How To Download Sefaria's Entire Talmud At Once
As part of a project to analyze the Talmud using natural language processing (specifically, using the Natural Language Toolkit library, or NLTK), I wanted to extract the Steinzaltz translation of the Talmud, available on Sefaria.1
Sefaria allows downloading individual tractates as a text or CSV file, directly from their website.
However, as far as I can tell, there’s no way to download the entire Talmud at once.
For this, the fastest way to do it as at their Github. But even there, you can only download each tractate at a time.
The full text of the tractates are found at Sefaria’s Github.
For example, here’s the Steinzaltz translation for tractate Yevamot.
See a discussion about his at Stackexchange’s Judaism website, a year ago.
I developed a code to iterate through all tractates, and to extract the Steinzaltz translation and commentary for all tractates.
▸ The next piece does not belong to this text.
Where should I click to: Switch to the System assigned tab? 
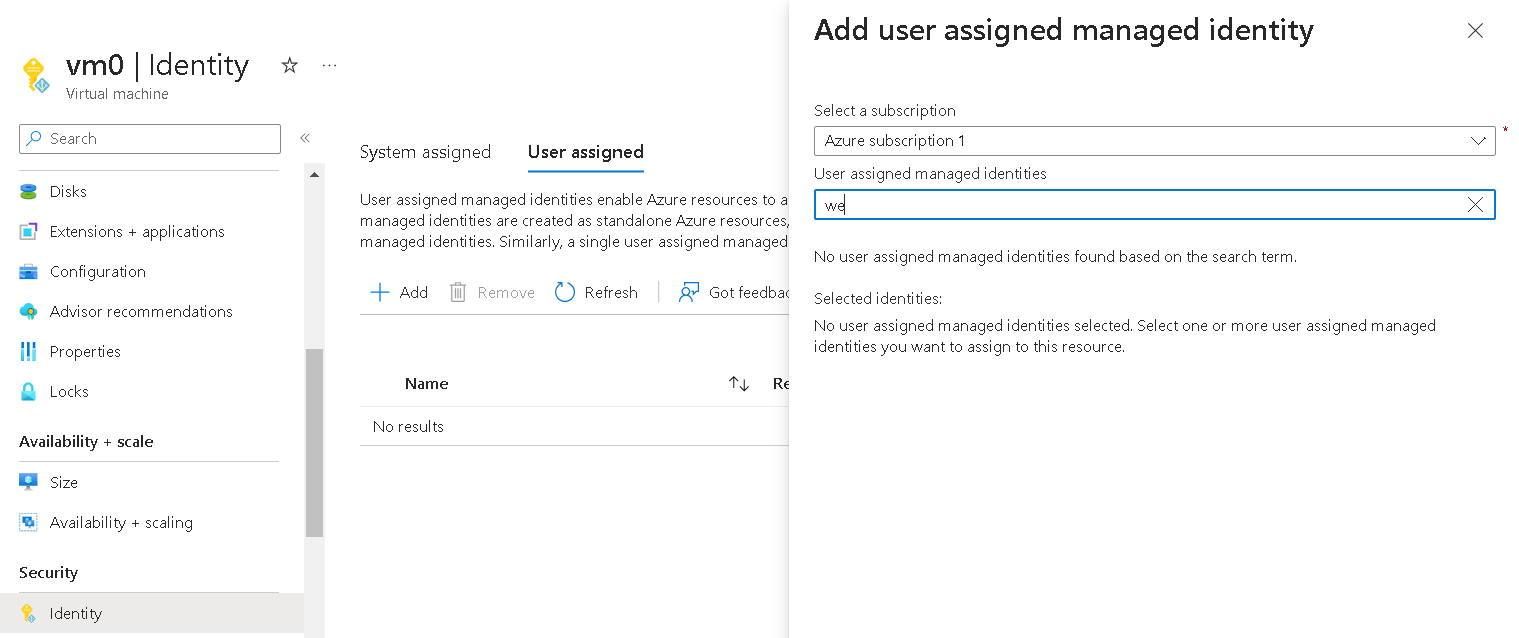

After extracting, I used additional code (specifically, a regex) to copy only the parts in bold; meaning, only the actual translation, excluding the commentary.2
The code for pulling the text from Sefaria is in the appendix.
Appendix - Full Python script
import requests
from google.colab import files
# Base URL for raw content from GitHub
base_url = "https://raw.githubusercontent.com/Sefaria/Sefaria-Export/master/txt/Talmud/Bavli"
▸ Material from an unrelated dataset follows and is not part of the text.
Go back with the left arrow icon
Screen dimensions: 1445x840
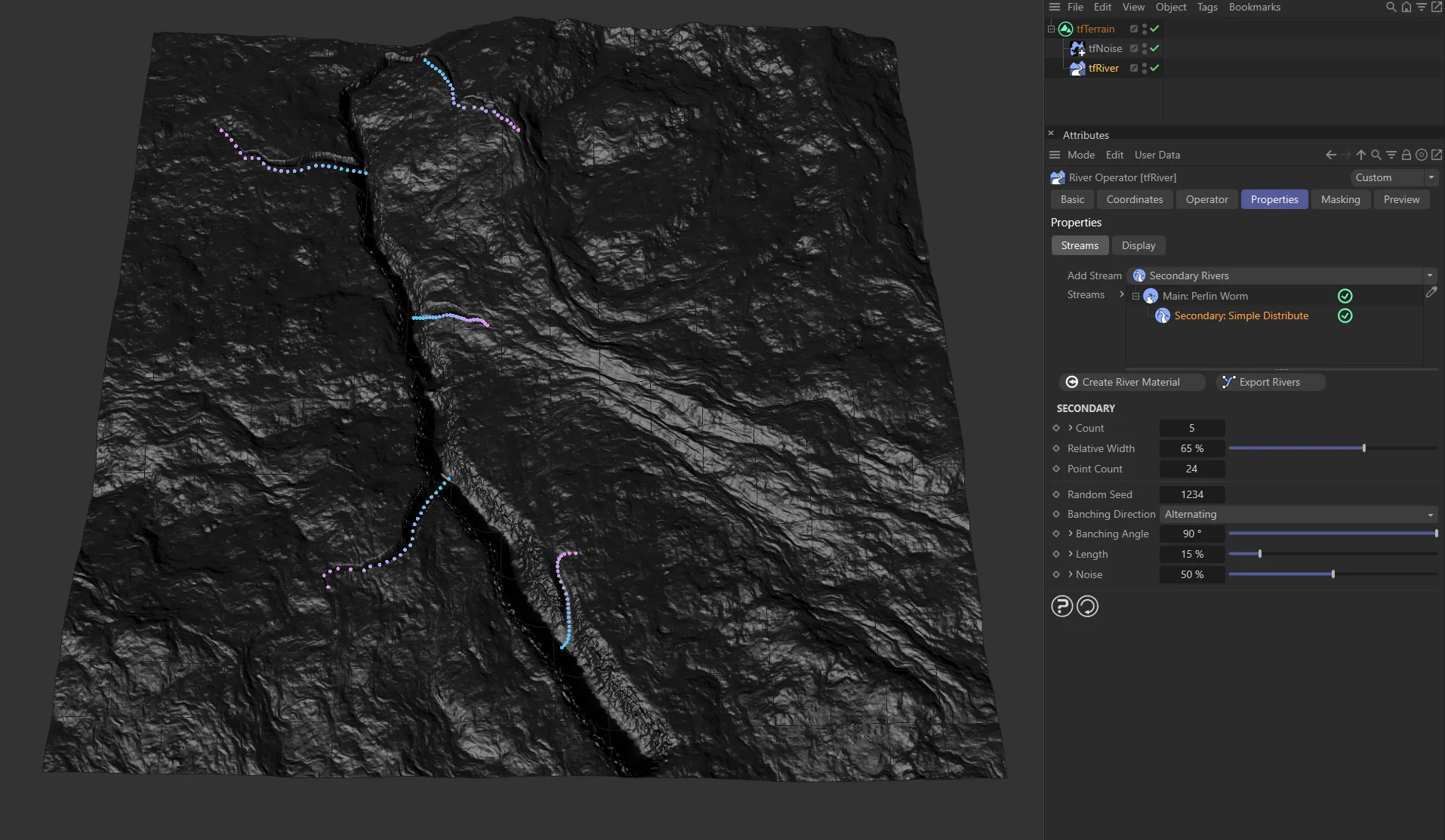(1330, 155)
# Define the seders and their tractates
seders = {
"Seder Kodashim": ["Arakhin", "Bekhorot", "Chullin", "Keritot", "Meilah", "Menachot", "Tamid", "Temurah", "Zevachim"],
"Seder Moed": ["Beitzah", "Chagigah", "Eruvin", "Megillah", "Moed Katan", "Pesachim", "Rosh Hashanah", "Shabbat", "Sukkah", "Taanit", "Yoma"],
"Seder Nashim": ["Gittin", "Ketubot", "Kiddushin", "Nazir", "Nedarim", "Sotah", "Yevamot"],
"Seder Nezikin": ["Avodah Zarah", "Bava Batra", "Bava Kamma", "Bava Metzia", "Horayot", "Makkot", "Sanhedrin", "Shevuot"],
"Seder Tahorot": ["Niddah"],
"Seder Zeraim": ["Berakhot"],
}
# Filename for the master text file
master_filename = "/content/master_text_file.txt"
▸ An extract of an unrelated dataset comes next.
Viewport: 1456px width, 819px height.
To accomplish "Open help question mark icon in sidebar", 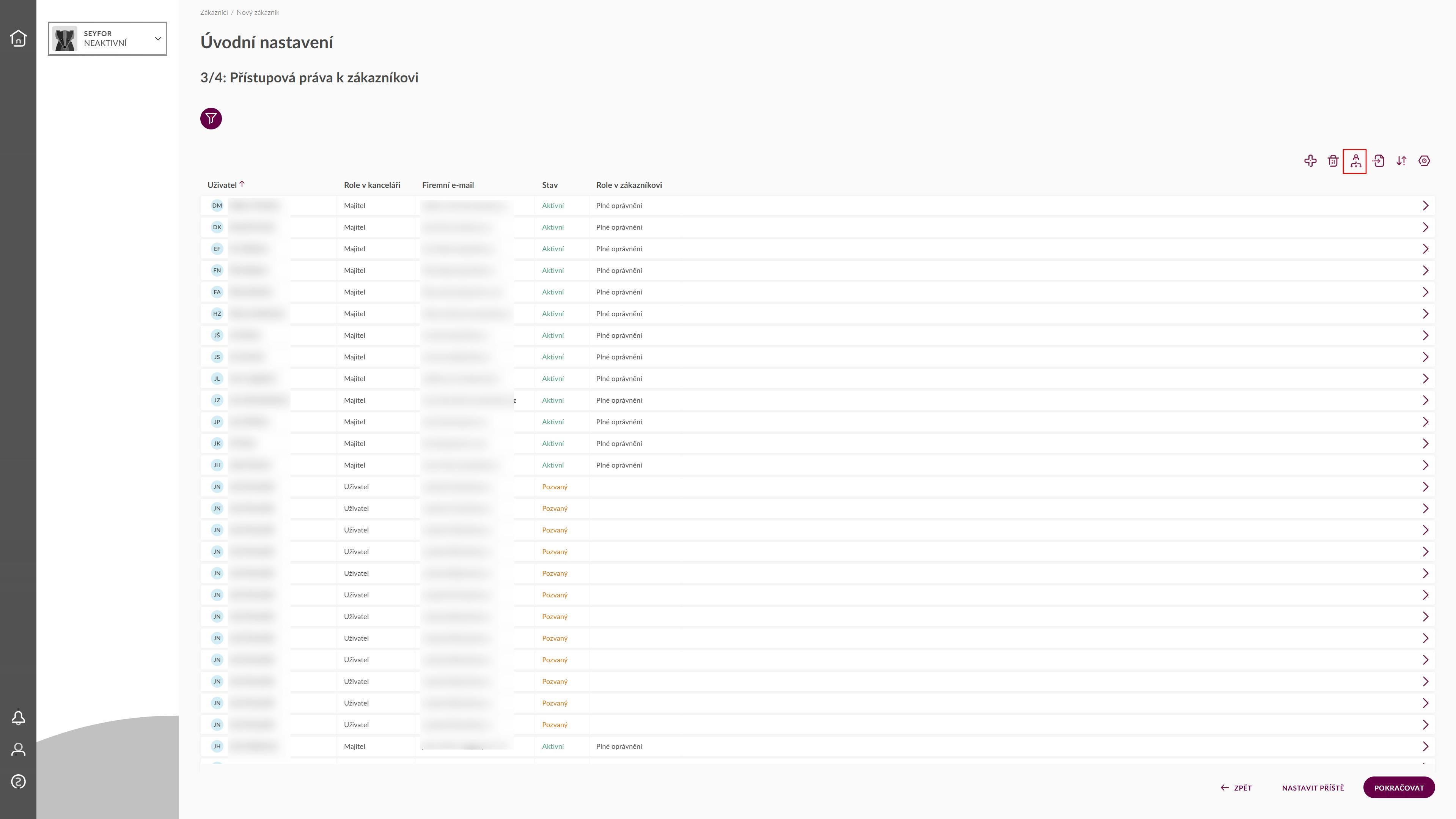I will point(18,782).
# Ensure the master file is empty before starting
open(master_filename, 'w').close()
# Iterate through each seder and tractate
for seder, tractates in seders.items():
for tractate in tractates:
# Construct the URL for the tractate's English text
url = f"{base_url}/{seder}/{tractate}/English/William Davidson Edition - English.txt".replace(" ", "%20")
# Fetch the tractate text
response = requests.get(url)
if response.status_code == 200:
text = response.text
# Append the text to the master file
with open(master_filename, "a") as master_file:
master_file.write(f"---{tractate}---\n{text}\n\n")
else:
print(f"Failed to fetch {tractate} from {seder}. Status Code: {response.status_code}")
# Download the master file to your local machine
files.download(master_filename)
The Steinzaltz translation of the Talmud has been previously used for quantitative research, see Joshua Waxman, “A graph database of scholastic relationships in the Babylonian Talmud”, Digital Scholarship in the Humanities, Volume 36, Issue Supplement_2, October 2021, Pages ii277–ii289.
He explains there why he used the translation, instead of the original Hebrew (the hyperlink is mine):
The challenges of Named Entity Recognition on the Hebrew script text, and the availability of this parallel resource led us to an approach in which we perform Named Entity Recognition first on the English text, and then project those named entities onto the Hebrew script text. It is more straightforward to identify named entities in the English text based on capitalization.
See Waxman, ibid.: “For each Hebrew or Aramaic paragraph, they [=Steinzaltz] provide a somewhat wordy translation, with the literal translation in bold and the gloss text nonbolded.”
The final number of words was 3,161,693. Since the original Hebrew of the Talmud is ~1.8 million words, this gives us a ratio of very roughly 3:2 words of translation vs. the original.